# Noises when sleeping?



## Knittinggal

We have noticced that when our Hedgehog Brillo is sleeping lately he makes a chriping/squeaking/ noise. We are not sure how long it has been going on as we have recently moved his cage from winter room to his summer room. We had him in an extra room to control the heat better in the winter. Anyway are the noises just him dreaming or something?
Thanks in advance for your help
Ashley


----------



## Puffers315

From what I've read, its not uncommon (but not common either) for a hedgehog to make noises while they sleep, such as you've described. Most are quiet, but kind of like humans, every so often you get one who talks in their sleep.


----------



## Knittinggal

Puffers315 said:


> From what I've read, its not uncommon (but not common either) for a hedgehog to make noises while they sleep, such as you've described. Most are quiet, but kind of like humans, every so often you get one who talks in their sleep.


Thanks For your reply. We have had Brillo over a year, he didn't make these noises when we got him. I guess we all make different noises when we get older :lol:


----------



## Nancy

Adults tend to be more noisy sleepers than babies and often snoring comes as they become elderly. Sometimes snoring or sleep noises are a symptom of illness, tumour in the head or nasal passages and even allergies can cause noisy sleeping. Like humans, snoring or noises is often individual to the hedgehog. 

Our Lily was very vocal when sleeping and would make all kinds of whimpers, whines, squeaks, squeals and screeches. Their room is on the second floor and we often could hear her on the main level. :lol:


----------



## shadowHH

wha...you dont make noises in your sleep?

might be whining(breathing issues or flu/cold)
or rat-a-tat tapping because of itchy or just..uh well..they're only mammals....
barking (for help? or attention?)

like to run in sleep do they? mine does..sometimes keeps me up tapping on wooden tiny house.

..you dont have nightmares?


----------



## Amy1024

Mine likes to make chomping mealie sounds in her sleep :lol:


----------



## fracturedcircle

Amy1024 said:


> Mine likes to make chomping mealie sounds in her sleep :lol:


yep. Sweetie does that too. love it.


----------



## krbshappy71

Riley chirps a lot. The squeak sound other times reminds me of a low-tone dog toy squeaker, it is really weird. I've checked on him when it first happened and he's sound asleep. I've tried to record it but am not quick enough.

Chirp chirp!


----------



## hedgielover

Quigley makes this funny chirp that sounds like crying to me.
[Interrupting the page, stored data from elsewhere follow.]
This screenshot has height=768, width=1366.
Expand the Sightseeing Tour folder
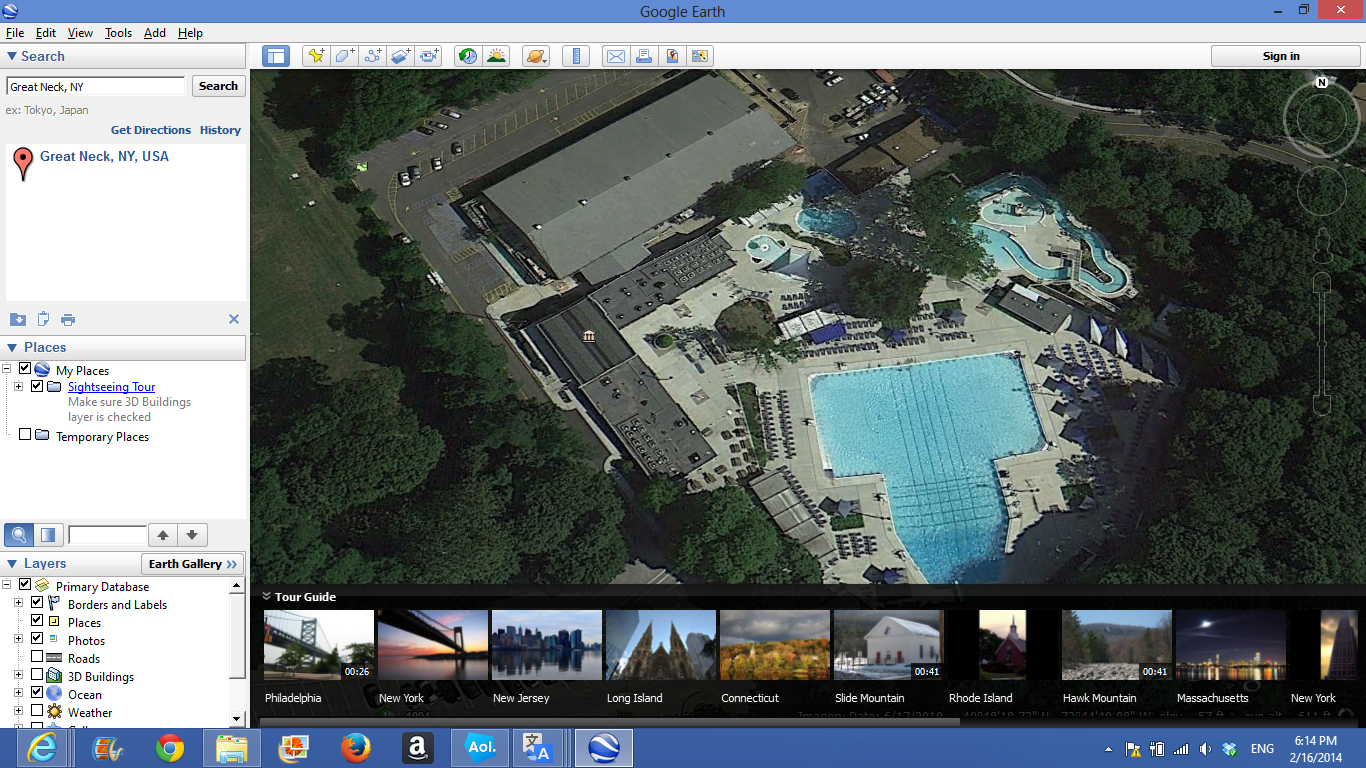(x=18, y=386)
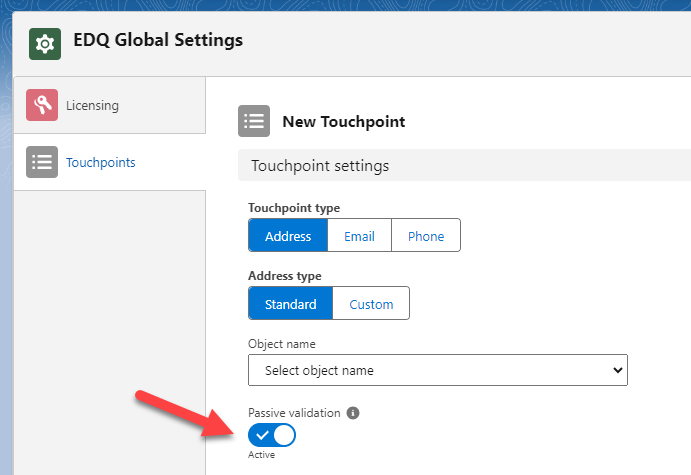Viewport: 691px width, 475px height.
Task: Click the New Touchpoint header list icon
Action: click(x=254, y=121)
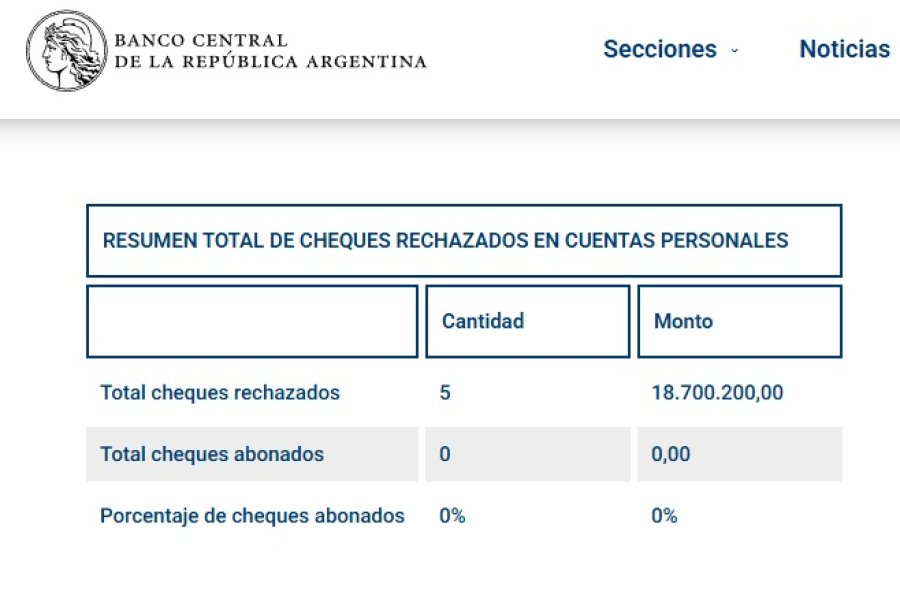Select the amount 18.700.200,00
900x591 pixels.
pyautogui.click(x=719, y=393)
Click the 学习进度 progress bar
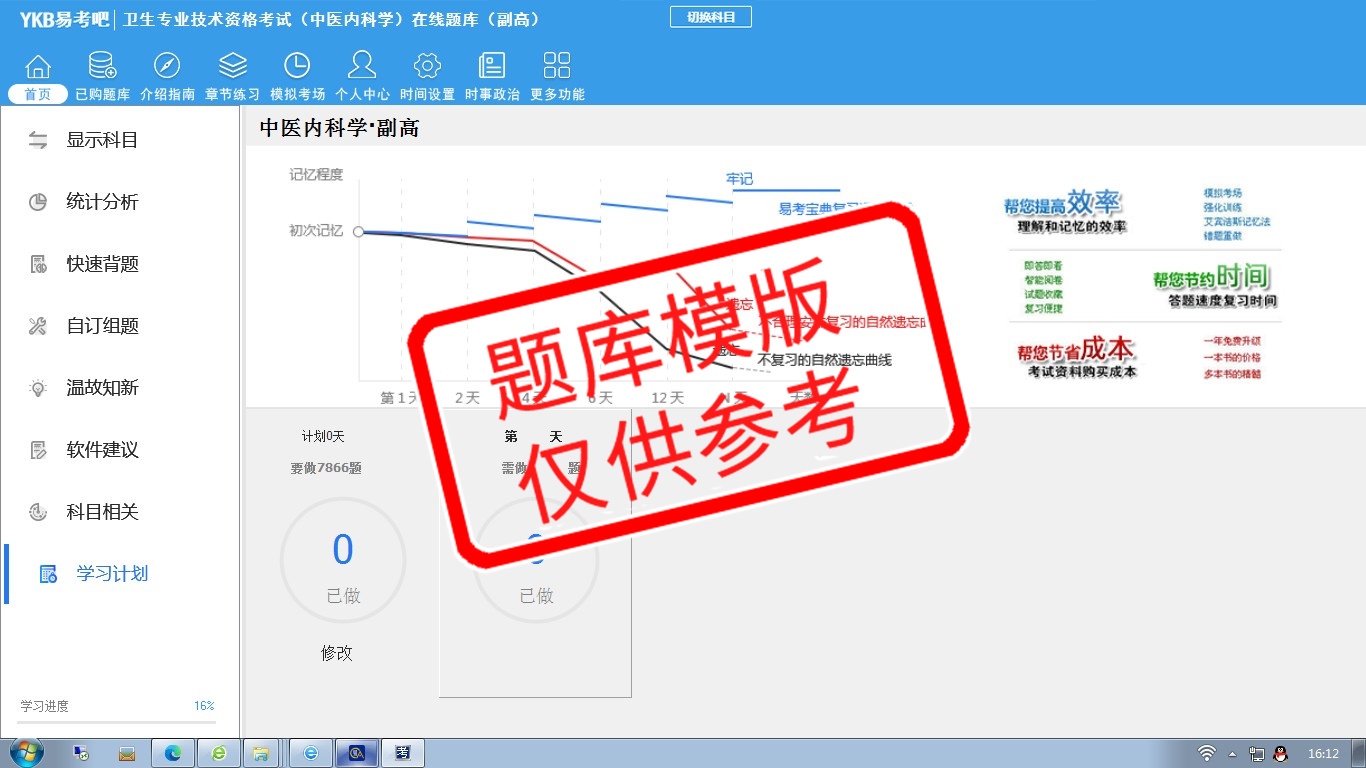The height and width of the screenshot is (768, 1366). (x=117, y=721)
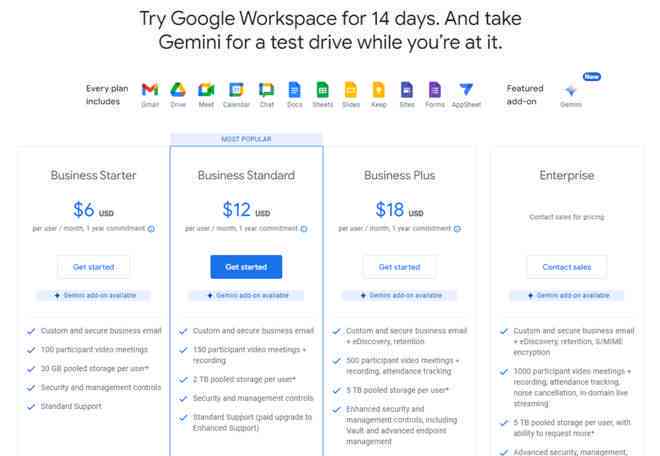Click the Gemini featured add-on icon
This screenshot has width=660, height=456.
pos(571,90)
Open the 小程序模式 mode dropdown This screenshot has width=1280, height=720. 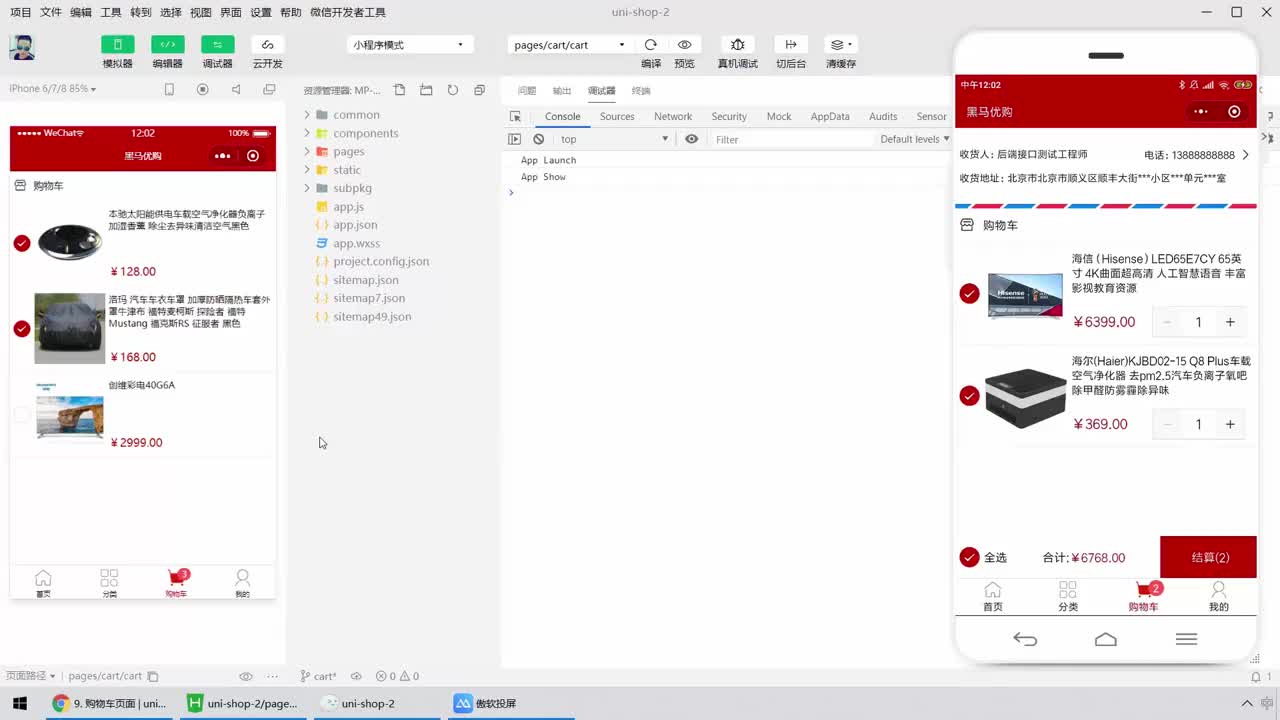(408, 45)
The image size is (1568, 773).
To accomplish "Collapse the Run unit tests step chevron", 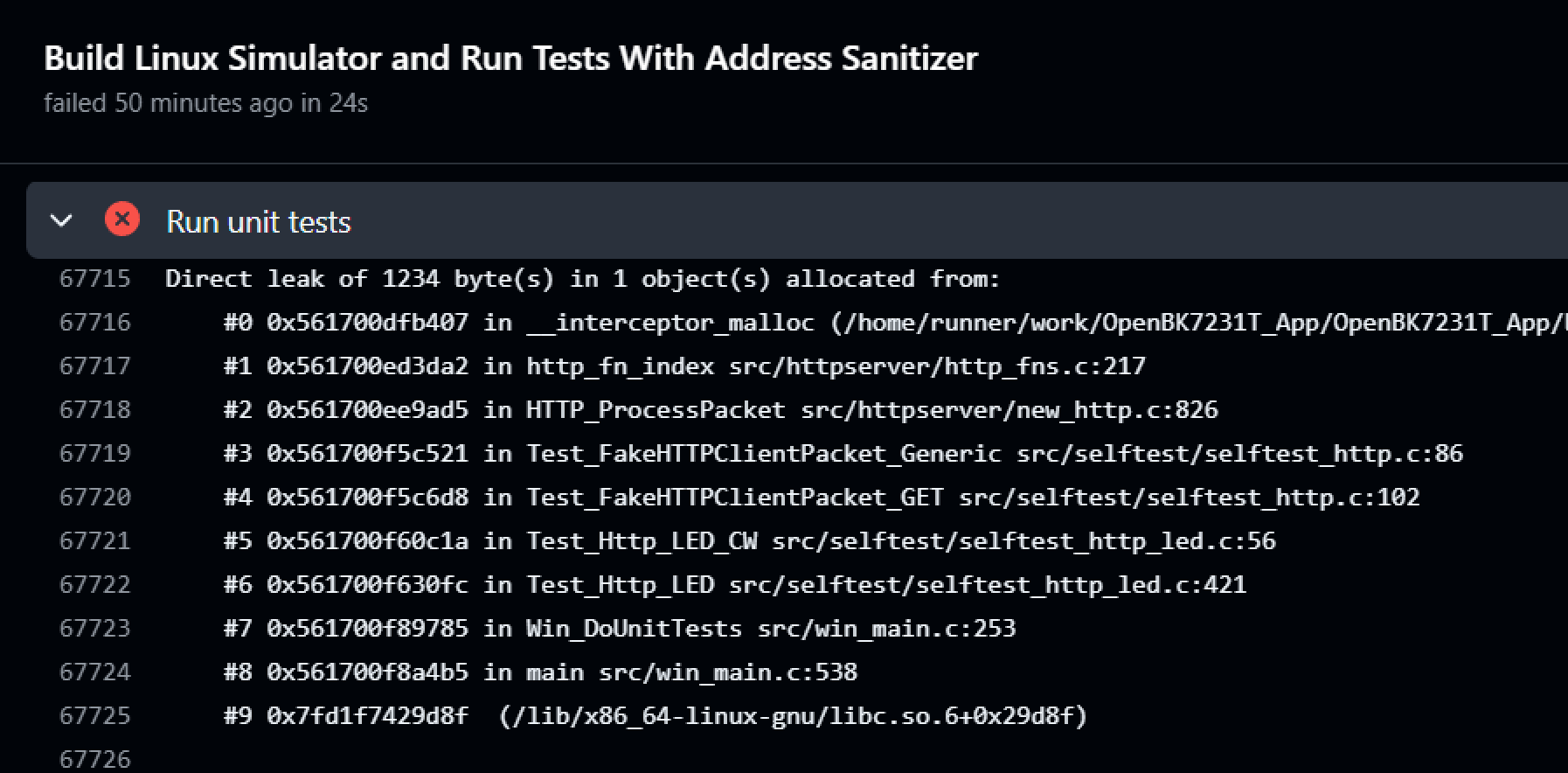I will pyautogui.click(x=61, y=220).
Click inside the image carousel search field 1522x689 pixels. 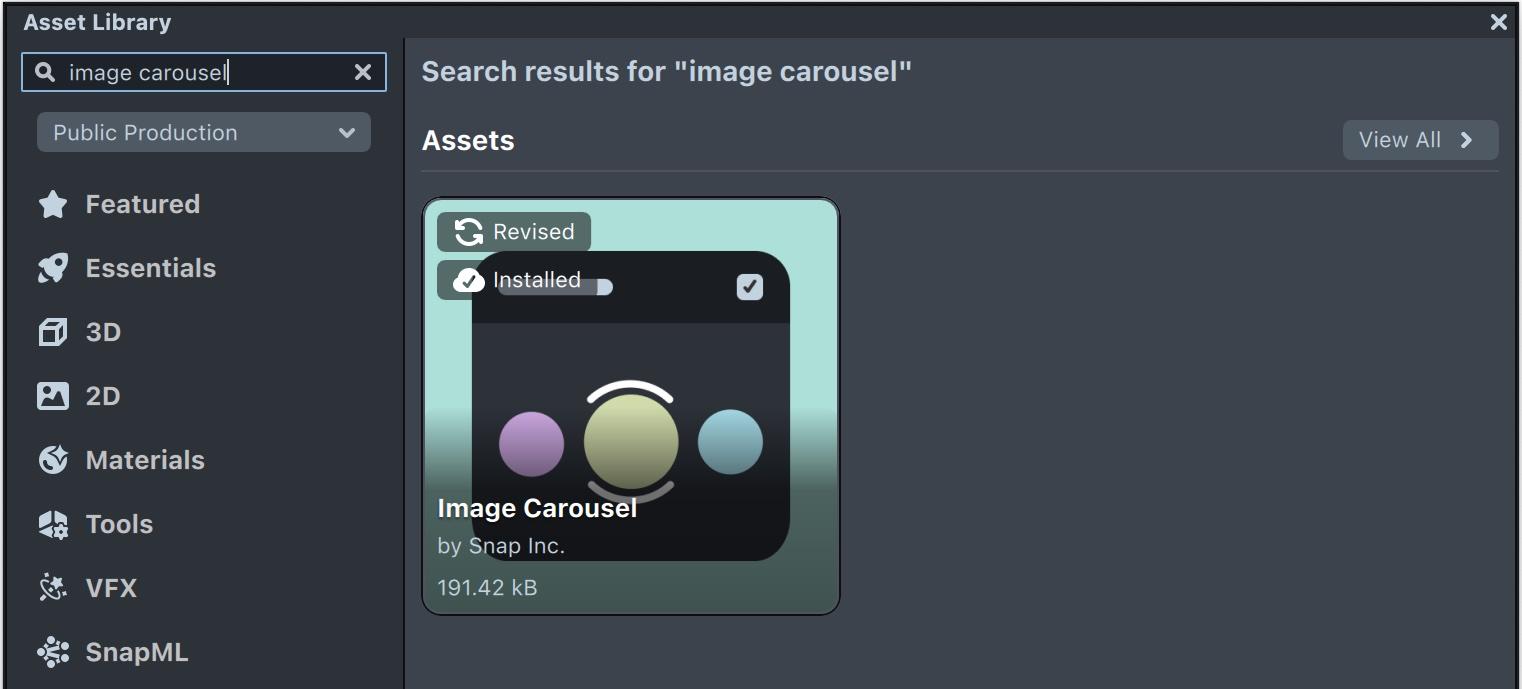click(200, 72)
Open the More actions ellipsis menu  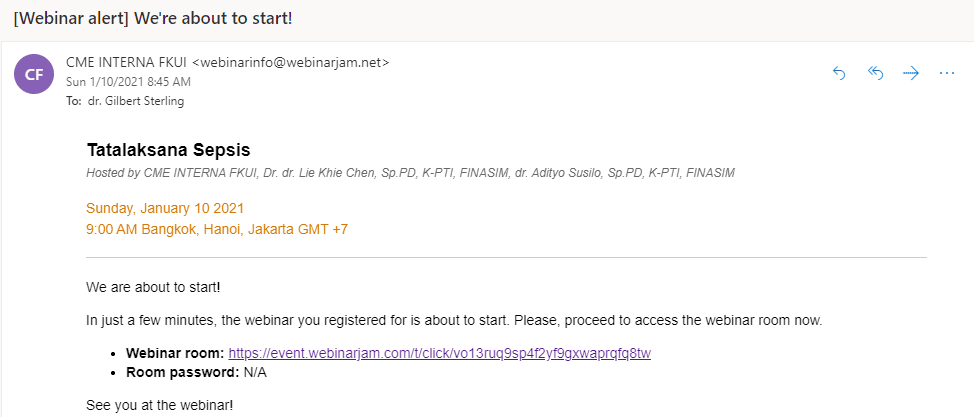[947, 73]
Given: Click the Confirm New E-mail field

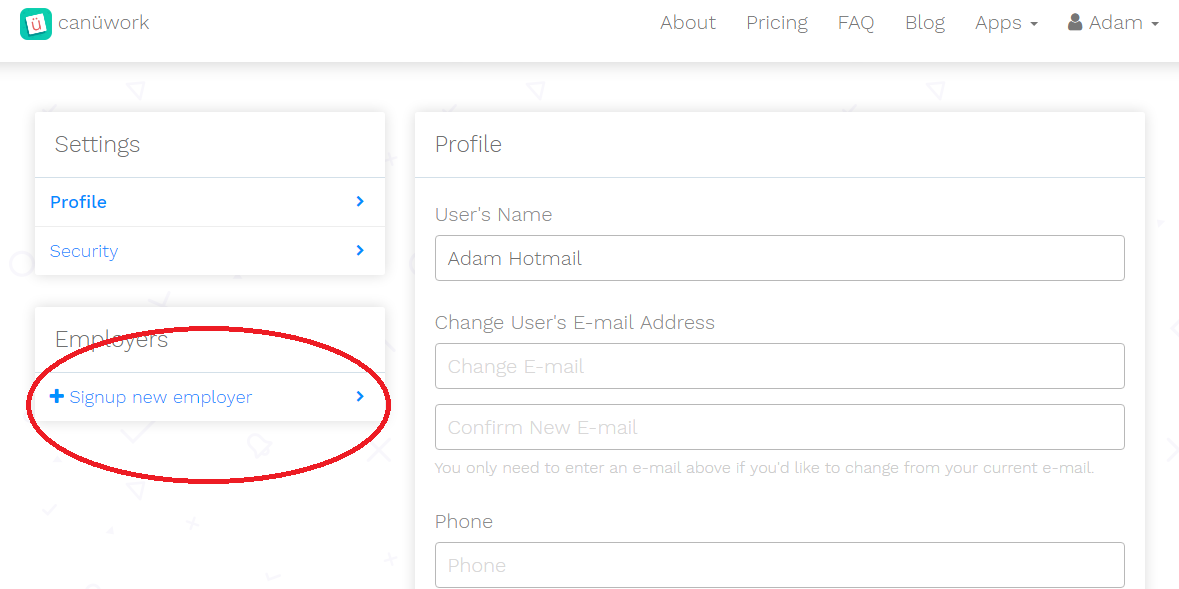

I always want to scoop him up and make him feel better. He also hisses a lot in his sleep, I think he's having nightmares about bath time.


----------



## silvercat

My girl squeeks, chips & 'eats' mealies while sleeping. She's also a snorer, though that has decreased accompanying her weight loss


----------



## jopenguin

Ender sometimes sighs in his sleep. It's really cute.


----------



## Jean

What a relief! Flower does the sqeaking in her sleep, just like a king of dog squeaktoy sound, and i would hear it and be like WTF is that!! and come running in to find she`s sleeping. It was quite bizarre! I re-homed her about a month or so ago now, and did all kinds or research prior to bringing her home, including the wide variety of noises that come out of them  but nowhere did i read about that sound! After this happened i figured she must be dreaming. So it`s good to know she`s not the only one!


----------



## lpercz

fracturedcircle said:


> Amy1024 said:
> 
> 
> 
> Mine likes to make chomping mealie sounds in her sleep :lol:
> 
> 
> 
> yep. Sweetie does that too. love it.
Click to expand...

Sookie does that sometimes too. Usually when I'm holding her. She's probably trying to tell me something.....
She also does the whining whistles every now and then. I think when she is perfectly comfortable and in a deeeep sleep. Its so cute!


----------



## ashleemarie

I've just noticed now ( and only now because Wilbur is cuddled along my neck by my ear asleep) that she makes sounds like she's eating her mealworms, and she whistles, and moves closer to me . Super cute


----------



## Abster

Every once in a while, mine will make a single squeak that sounds just like a squeak toy in his sleep. I assume it's him having a bad dream. 😞


----------



## nikki

Please check the date on a thread before posting, this one is from 2014.


----------